Hi, Sandyfanny, I was confused in trying to figure out Dr. Harris' protein recommendations, as well. And I don't know what criteria were used in designing all those protein calculating software programs. Probably a man with very low body fat and lots of muscle, who is a super athlete, and needs much more protein than we women usually do.
There are 2.2 pounds in a Kilo. 216 pounds = 98.18. A one to one ratio gives 98.18 grams of protein per Kg. I eat less than 1 gram per Kg. But, when I started eating low carb I ate 1.2 or 1 until I became accustomed to the diet. We are all different and have different needs. What others do can give us information and some reference points, for a start. At some point, we have to discover what works well for us, and just do that, regardless of what anyone does, thinks, says, recommends, etc.
The amount of protein per day is as controversial to some as carbs, plant food, calories, exercise, etc. For those of us who have broken satiety switches, are insulin resistant, have reduced metabolic rates due to dieting, genetic make-up, having once been very fat and then losing weight, illness, or whatever else, we have to find the ratios of protein, fats, and carbs, and the kinds of foods we can eat, as well as eating much less than those who do not have reduced metabolic rates. There are huge discussions at fitness forums and other forums about protein intake.
An example of some scientists trying to find out what amount of protein is "best":
Here is a section from this study
on protein intake:
The third dietary factor potentially affecting physical performance is adjusting protein intake to bring it within the optimum therapeutic window for human metabolism. The studies noted herein [13-15,20] demonstrate effective preservation of lean body mass and physical performance when protein is in the range of 1.2 – 1.7 g/kg reference body weight daily, provided in the context of adequate minerals. Picking the mid-range value of 1.5 g/kg-d, for adults with reference weights ranging from 60–80 kg, this translates into total daily protein intakes 90 to 120 g/d. This number is also consistent with the protein intake reported in the Bellevue study . When expressed in the context of total daily energy expenditures of 2000–3000 kcal/d, about 15% of ones daily energy expenditure (or intake if the diet is eucaloric) needs to be provided as protein.
The effects of reducing daily protein intake to below 1.2 g/kg reference weight during a ketogenic diet include progressive loss of functional lean tissue and thus loss of physical performance, as demonstrated by Davis et al . In this study, subjects given protein at 1.1 g/kg-d experienced a significant reduction in VO2max over a 3 month period on a ketogenic diet, whereas subjects given 1.5 g/kg-d maintained VO2max.
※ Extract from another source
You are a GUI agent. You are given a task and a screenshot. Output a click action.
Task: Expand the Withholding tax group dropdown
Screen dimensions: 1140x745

At the other end of the spectrum, higher protein intakes have the potential for negative side-effects if intake of this nutrient exceeds 25% of daily energy expenditure. One concern with higher levels of protein intake is the suppression of ketogenesis relative to an equi-caloric amount of fat (assuming that ketones are a beneficial adaptation to whole body fuel homeostasis). In addition, Stefansson describes a malady known by the Inuit as rabbit malaise . This problem would occur in the early spring when very lean rabbits were the only available game, when people might be tempted to eat too much protein in the absence of an alternative source of dietary fat. The symptoms were reported to occur within a week, and included headache and lassitude. Such symptoms are not uncommon among people who casually undertake a "low carbohydrate, high protein" diet.
As you can see, protein intake is a huge subject. I haven't gone through that study line by line, to see what "bugs" there were, which don't work out right.
After I went very low carb (ca. 20), and found out what my maintenance and losing-weight calorie levels were, I started experimenting with the ratios of protein and fat. If I eat too much protein I don't lose weight, and can gain. Also, the kinds of food I eat are key. Also, every couple of pounds I lose now seems to change my "system" and I have to re-adjust what I eat and how much. And, I can attest to the fact that as we weigh less, we need fewer calories.
Other things, such as going to sleep early enough, drinking my gallon+ of purified water throughout the day, getting outside enough, and supplements, such as Vit. D, Magnesium, Vit. E, and a multi-vitamin, all make a huge difference. When I was younger I could get away with more, such as staying up late, etc. Now, I need to take extra care.
Hope this helps a bit. Am sending you lots of good thoughts.